Police are investigating, but said no arrests have been made. Neither police nor Orozco could say whether the investigator was targeted.

“He did call on the radio, gave his location, and said he’d been shot,” Orozco said.

The Molotov cocktail was thrown at a window of a 2 1/2-story home at about 3:30 a.m., but it bounced off a storm window and burned itself out in the alley, said Orozco and a resident of the home, Brenda Dean.

Dean, 45, lives there with her 71-year-old mother, five children and a grandchild. She had no idea who would try to start a fire, but said the neighborhood has been rocked in recent weeks by seemingly random gang violence.
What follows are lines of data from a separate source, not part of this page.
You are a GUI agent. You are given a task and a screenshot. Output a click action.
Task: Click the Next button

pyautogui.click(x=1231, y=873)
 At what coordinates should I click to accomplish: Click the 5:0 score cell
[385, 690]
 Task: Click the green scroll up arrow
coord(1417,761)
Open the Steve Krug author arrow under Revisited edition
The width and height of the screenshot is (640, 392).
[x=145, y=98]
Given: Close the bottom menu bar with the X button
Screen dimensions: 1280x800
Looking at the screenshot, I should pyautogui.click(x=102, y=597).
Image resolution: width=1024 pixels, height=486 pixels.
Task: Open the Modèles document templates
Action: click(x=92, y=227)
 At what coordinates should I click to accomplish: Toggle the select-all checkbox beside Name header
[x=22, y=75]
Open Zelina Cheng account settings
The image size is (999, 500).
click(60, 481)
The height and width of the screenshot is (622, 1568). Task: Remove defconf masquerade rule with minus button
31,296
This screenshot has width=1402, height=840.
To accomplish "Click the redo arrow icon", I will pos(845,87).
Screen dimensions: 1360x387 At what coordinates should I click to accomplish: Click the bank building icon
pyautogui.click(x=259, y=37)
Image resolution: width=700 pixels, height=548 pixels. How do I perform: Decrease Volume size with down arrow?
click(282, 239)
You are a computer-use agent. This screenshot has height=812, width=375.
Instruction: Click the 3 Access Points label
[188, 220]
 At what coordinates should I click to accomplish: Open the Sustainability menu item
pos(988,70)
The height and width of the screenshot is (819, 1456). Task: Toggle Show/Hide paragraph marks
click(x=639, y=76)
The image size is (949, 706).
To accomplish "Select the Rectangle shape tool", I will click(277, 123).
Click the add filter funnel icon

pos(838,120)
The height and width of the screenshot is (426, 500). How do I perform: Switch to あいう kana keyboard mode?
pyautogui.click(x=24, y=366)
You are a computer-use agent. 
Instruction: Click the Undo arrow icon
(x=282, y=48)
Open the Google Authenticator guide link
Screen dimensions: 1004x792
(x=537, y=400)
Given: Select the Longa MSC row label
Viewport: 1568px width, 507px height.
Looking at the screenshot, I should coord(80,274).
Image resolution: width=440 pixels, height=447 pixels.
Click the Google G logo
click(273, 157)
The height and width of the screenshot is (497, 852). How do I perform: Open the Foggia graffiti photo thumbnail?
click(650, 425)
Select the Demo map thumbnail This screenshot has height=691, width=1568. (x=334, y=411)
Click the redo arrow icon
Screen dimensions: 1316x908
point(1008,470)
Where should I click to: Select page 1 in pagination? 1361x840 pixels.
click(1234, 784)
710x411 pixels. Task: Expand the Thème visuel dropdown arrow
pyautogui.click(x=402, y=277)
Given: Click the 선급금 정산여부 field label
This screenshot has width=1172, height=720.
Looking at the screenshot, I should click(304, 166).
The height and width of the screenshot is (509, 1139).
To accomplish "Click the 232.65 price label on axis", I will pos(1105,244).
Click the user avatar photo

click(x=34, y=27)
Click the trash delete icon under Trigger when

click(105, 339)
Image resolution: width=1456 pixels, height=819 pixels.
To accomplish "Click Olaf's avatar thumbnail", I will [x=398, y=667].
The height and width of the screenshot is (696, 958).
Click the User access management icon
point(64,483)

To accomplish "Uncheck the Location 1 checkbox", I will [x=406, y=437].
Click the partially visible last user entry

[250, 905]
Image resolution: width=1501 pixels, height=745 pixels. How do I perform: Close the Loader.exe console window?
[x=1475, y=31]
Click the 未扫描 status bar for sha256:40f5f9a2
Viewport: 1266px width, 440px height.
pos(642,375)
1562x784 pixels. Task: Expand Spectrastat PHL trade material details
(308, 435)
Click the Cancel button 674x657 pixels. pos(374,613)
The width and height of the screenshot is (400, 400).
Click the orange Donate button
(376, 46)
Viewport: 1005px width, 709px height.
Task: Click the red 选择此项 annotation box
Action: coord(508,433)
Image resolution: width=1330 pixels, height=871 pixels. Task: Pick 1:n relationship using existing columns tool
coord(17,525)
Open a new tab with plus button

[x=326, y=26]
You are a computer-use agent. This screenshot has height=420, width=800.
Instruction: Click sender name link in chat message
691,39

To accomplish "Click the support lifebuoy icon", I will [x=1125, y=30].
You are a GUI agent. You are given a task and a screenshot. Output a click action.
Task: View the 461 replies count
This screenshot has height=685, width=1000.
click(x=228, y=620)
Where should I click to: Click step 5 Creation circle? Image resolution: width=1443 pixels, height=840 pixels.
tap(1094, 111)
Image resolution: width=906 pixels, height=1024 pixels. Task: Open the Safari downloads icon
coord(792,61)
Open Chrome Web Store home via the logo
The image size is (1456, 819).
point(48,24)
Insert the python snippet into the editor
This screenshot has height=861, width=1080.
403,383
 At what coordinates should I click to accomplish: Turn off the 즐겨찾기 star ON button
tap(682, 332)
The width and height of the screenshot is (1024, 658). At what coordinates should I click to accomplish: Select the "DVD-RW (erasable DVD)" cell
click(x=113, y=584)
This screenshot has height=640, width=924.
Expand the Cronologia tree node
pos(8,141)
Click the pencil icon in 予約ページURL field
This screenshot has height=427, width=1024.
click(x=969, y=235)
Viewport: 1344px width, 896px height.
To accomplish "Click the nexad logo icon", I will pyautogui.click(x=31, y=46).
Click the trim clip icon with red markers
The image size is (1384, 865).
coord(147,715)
She and her mother “don’t have enemies,” Dean said. “There’s been a gang rivalry going on for about a month. There’s been shooting around here for almost a month. Every day. Every day.

“That’s why you can’t let the kids out. You can’t sit on your porch. It’s scary, not knowing every day if you’re going to get shot walking down the street,” she said.

Dean said there had been shooting before the Molotov cocktail was thrown. And later she heard four or five shots when the arson investigator was wounded. An ambulance quickly arrived, she said.

“He was down on the ground,” Dean said. “He looked like he was in a lot of pain. He didn’t know where he was shot at. He was trying to tell them it was a burning sensation.

“This poor man, all he was doing was investigating,” Dean said. “He was in uniform. I feel for him and his family.”